Bafin nimmt Zertifikatemarkt ins Visier: Licht und Schatten für Anleger
Die Bundesanstalt für Finanzdienstleistungsaufsicht (Bafin) hat sich intensiver mit Zertifikaten auseinandergesetzt, die von Sparkassen und Volksbanken angeboten werden. In einigen Fällen wurden Defizite festgestellt, jedoch keine systematische Fehlberatung durch diese Institute, wie Thorsten Pötzsch von der Bafin betont.
Seine Untersuchungen ergaben, dass Anbieter von Zins- und Express-Zertifikaten nicht immer sorgfältig festgelegt haben, für welche Kundengruppen diese Produkte geeignet sind. Etwa ein Fünftel der Käufer von Express-Zertifikaten hatte kein vollständiges Verständnis für deren Risiken und Funktionsweise. Die betroffenen Institute werden von der Bafin aufgefordert, entsprechende Mängel abzustellen.
Kritisch betrachten Verbraucherschützer die Zertifikate als komplex und teuer. Sie argumentieren, dass strukturierte Anleihen, obwohl verlockend durch ihre hohen Renditen, häufig an Personen verkauft wurden, die eigentlich simpler kalkulierte Zinsprodukte bevorzugen. Eine systematische Umleitung von Kundeninteressen weg von klassischen Einlageprodukten hin zu Zertifikaten fand laut Bafin jedoch nicht statt.
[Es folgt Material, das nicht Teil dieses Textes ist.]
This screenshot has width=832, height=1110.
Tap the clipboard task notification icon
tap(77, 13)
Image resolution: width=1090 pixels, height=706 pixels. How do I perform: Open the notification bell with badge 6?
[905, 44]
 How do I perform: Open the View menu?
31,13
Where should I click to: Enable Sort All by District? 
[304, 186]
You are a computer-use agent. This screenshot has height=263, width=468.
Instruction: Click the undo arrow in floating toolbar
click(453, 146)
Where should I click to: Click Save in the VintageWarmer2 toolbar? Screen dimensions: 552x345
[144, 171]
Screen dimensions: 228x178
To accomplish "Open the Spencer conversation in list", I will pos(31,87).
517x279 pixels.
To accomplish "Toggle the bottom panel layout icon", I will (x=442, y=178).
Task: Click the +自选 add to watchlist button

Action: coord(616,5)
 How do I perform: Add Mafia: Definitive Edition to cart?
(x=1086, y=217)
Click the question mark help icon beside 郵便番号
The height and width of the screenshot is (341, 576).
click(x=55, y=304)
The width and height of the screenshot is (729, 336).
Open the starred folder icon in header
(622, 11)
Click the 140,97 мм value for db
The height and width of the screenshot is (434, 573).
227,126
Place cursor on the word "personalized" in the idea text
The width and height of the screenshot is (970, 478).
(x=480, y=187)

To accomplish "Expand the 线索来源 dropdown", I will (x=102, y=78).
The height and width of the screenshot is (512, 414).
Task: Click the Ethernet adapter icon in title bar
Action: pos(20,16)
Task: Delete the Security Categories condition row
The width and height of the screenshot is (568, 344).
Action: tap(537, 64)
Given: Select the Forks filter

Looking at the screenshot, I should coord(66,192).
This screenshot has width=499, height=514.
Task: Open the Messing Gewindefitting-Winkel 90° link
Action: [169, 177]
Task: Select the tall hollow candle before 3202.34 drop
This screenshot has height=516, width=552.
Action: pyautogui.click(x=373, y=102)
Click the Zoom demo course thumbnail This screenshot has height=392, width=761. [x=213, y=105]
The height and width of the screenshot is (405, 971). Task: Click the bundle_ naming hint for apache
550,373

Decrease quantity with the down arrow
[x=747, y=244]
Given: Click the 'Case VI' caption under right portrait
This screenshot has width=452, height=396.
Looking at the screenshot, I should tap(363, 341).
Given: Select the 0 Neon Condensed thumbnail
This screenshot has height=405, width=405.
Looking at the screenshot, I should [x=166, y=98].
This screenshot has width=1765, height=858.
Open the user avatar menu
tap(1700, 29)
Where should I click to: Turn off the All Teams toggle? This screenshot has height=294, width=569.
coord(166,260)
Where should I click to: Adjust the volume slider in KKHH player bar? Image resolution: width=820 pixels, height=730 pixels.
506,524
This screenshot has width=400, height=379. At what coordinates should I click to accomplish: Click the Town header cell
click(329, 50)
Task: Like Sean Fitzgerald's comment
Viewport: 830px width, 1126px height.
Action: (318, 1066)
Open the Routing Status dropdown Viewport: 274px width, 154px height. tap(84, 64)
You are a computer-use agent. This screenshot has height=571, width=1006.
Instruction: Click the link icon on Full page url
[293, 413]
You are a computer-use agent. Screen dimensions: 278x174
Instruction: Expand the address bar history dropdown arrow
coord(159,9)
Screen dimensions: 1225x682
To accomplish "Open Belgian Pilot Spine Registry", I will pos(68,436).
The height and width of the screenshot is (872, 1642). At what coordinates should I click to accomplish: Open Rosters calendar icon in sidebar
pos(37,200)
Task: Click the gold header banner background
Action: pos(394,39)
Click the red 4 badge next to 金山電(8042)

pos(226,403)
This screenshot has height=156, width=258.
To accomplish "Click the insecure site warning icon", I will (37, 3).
Thorsten Pötzsch äußerte sich besorgt über die Entwicklung bei Turbo-Zertifikaten. Diese haben zwischen 2019 und 2023 mehr als eine halbe Million deutsche Anleger mit herben Verlusten konfrontiert, wobei rund 75 Prozent der Investoren insgesamt über 3,4 Milliarden Euro verloren haben.